- Required action -
Show all lines from the material that carry the word "will".

- Data under study -
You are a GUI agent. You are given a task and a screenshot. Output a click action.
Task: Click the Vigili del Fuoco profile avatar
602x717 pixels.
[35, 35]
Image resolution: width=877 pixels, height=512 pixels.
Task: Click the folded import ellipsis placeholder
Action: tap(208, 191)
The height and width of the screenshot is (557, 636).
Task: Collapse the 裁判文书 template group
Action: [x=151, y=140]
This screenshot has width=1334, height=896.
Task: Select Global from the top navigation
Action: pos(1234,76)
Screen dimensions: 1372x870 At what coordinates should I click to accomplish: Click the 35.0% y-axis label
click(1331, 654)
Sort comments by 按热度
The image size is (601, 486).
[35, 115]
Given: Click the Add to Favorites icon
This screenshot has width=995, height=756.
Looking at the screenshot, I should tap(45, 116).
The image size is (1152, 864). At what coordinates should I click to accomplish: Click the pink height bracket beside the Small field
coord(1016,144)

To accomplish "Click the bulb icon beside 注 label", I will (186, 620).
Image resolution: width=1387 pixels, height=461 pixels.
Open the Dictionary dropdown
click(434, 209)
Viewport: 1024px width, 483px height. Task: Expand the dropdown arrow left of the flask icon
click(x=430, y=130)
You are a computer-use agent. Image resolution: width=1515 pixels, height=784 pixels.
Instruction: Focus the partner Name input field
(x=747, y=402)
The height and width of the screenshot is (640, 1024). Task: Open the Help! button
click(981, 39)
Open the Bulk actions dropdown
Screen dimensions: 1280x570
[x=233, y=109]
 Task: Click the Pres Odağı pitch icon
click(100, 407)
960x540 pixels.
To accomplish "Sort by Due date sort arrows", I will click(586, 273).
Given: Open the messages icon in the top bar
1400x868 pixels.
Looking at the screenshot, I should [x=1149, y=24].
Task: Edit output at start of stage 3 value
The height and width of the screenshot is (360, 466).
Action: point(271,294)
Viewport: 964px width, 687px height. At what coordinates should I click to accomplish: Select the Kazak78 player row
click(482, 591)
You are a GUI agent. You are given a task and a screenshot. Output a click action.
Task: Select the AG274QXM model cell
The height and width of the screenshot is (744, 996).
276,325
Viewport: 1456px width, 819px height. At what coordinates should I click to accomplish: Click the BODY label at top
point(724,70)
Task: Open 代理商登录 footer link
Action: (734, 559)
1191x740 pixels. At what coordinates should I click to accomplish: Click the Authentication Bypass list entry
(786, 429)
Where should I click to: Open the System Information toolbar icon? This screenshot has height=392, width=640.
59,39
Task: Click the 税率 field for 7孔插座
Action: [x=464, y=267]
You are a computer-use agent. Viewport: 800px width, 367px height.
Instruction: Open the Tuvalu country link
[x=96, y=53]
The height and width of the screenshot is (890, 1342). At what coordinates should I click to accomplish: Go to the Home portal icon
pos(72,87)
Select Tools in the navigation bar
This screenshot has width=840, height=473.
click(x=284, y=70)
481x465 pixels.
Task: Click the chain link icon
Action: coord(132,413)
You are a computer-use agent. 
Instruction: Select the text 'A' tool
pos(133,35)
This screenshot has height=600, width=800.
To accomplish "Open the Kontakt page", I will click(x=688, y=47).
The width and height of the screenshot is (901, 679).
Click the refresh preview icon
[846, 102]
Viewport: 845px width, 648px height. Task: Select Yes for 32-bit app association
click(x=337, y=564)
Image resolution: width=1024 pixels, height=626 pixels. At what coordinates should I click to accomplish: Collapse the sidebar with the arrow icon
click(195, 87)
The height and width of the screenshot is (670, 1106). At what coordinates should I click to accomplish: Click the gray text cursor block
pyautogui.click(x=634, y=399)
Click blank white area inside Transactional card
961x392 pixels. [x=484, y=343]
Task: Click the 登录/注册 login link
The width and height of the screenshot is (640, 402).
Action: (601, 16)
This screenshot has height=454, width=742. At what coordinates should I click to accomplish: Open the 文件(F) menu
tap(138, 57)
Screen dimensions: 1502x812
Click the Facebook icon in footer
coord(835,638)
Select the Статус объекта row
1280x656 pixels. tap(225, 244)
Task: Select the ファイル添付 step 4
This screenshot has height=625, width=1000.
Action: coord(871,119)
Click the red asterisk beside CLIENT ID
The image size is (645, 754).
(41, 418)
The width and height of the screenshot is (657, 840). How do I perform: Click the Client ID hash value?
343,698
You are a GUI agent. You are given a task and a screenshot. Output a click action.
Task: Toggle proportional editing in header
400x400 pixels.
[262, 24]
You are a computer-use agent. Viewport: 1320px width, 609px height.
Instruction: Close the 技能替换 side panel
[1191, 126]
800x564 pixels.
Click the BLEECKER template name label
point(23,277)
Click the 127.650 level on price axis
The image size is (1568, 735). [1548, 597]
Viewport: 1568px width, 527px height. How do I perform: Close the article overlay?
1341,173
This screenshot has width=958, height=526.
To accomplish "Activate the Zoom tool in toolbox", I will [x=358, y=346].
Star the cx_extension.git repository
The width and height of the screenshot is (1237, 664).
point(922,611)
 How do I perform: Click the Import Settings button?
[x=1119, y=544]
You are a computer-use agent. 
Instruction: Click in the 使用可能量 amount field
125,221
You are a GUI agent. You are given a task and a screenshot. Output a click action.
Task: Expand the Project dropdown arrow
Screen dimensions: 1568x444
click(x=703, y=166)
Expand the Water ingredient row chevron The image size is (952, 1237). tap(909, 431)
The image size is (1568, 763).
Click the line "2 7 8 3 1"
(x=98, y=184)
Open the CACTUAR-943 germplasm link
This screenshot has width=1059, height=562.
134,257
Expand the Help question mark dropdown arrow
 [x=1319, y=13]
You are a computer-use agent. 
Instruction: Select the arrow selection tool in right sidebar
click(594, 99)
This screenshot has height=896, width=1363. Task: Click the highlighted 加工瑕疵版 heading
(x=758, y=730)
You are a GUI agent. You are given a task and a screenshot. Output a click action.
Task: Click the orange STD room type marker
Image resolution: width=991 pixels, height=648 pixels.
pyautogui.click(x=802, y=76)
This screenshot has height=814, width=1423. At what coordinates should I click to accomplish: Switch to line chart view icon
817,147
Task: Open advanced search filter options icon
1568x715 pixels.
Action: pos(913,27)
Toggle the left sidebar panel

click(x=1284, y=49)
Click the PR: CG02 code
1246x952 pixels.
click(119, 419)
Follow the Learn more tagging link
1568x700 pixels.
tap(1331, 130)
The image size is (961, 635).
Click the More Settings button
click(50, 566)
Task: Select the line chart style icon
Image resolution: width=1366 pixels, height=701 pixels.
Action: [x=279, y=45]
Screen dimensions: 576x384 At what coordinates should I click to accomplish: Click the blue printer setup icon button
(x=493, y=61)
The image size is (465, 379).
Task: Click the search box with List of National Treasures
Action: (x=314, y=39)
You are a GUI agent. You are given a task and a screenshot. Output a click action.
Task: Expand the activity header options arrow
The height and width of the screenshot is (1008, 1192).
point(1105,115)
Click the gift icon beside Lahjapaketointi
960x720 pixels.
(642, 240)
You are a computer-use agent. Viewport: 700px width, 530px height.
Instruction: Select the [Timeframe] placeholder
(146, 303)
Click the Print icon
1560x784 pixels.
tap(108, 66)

- Answer box -
To accomplish "Click the bulb icon beside 注 label", I will (186, 620).
To accomplish "Sort by Due date sort arrows", I will click(586, 273).
To accomplish "Open the Kontakt page", I will click(x=688, y=47).
To accomplish "Activate the Zoom tool in toolbox", I will [x=358, y=346].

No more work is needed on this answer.